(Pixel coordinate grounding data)
=-=-=-=-=

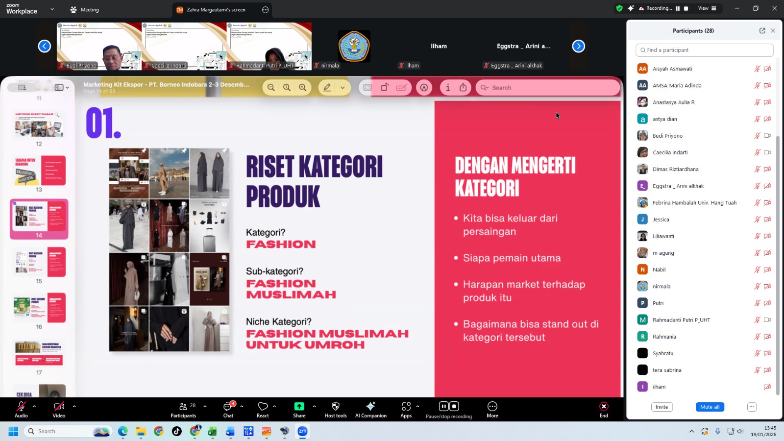Image resolution: width=784 pixels, height=441 pixels.
Task: Open the React emoji menu
Action: coord(263,409)
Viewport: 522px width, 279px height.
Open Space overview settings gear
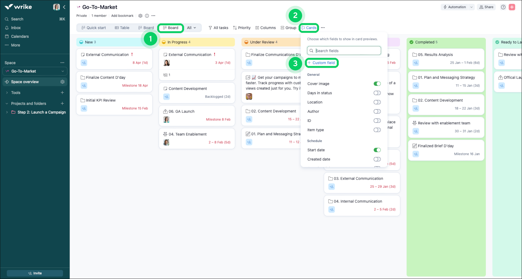(62, 82)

=-=-=-=-=

• **Directions for this task**
Leave out each picture and extract the lines from the one containing "Viewport: 522px width, 279px height." through the end of the records above, inclusive, exactly as they stand.

• **Task output**
Viewport: 522px width, 279px height.
Open Space overview settings gear
(62, 82)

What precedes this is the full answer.